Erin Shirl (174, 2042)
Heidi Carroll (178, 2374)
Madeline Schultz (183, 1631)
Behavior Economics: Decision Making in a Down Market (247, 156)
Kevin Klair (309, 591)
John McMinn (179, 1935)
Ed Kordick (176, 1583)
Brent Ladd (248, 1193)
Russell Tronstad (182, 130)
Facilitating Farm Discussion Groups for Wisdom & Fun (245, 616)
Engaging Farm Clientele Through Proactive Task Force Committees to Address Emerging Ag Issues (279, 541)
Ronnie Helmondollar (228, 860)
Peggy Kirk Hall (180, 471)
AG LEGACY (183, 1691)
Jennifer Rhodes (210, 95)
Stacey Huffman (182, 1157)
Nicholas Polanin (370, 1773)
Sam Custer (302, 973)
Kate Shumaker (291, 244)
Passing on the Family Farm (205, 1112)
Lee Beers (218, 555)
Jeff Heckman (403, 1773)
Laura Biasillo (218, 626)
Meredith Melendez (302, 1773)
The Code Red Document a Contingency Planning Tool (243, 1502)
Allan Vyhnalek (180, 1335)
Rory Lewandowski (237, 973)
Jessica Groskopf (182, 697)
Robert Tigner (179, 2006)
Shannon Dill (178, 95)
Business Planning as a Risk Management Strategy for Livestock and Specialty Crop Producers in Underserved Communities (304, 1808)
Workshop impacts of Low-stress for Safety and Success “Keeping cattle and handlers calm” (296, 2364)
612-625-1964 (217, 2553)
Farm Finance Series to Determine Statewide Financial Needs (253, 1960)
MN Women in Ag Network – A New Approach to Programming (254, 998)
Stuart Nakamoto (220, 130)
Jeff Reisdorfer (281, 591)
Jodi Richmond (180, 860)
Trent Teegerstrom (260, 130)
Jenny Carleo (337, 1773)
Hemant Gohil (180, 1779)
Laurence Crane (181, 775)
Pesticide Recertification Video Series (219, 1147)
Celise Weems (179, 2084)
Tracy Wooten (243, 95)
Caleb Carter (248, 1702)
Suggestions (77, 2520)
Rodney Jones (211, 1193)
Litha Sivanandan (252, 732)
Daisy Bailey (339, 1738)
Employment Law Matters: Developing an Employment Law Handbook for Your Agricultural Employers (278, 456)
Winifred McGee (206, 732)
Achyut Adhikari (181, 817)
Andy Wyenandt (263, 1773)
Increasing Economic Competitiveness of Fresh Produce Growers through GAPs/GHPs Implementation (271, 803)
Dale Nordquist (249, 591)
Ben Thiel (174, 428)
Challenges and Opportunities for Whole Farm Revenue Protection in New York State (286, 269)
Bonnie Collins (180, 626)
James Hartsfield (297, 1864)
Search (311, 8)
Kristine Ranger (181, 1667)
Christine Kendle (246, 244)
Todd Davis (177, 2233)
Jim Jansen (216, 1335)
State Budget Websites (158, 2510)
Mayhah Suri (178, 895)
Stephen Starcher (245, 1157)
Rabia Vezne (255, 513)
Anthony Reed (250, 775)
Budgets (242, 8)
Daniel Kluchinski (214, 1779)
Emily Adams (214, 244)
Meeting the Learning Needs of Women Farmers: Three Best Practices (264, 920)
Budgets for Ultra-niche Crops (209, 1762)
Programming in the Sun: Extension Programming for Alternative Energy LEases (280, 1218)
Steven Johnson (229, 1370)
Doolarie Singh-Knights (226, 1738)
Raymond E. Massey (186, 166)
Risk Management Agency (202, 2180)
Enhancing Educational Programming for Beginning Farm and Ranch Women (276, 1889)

* DESCRIPTION OF THE TASK
Counting only lines that hold the string "Needs", how many are there in the listing above? Give that number by itself.

* RESULT
2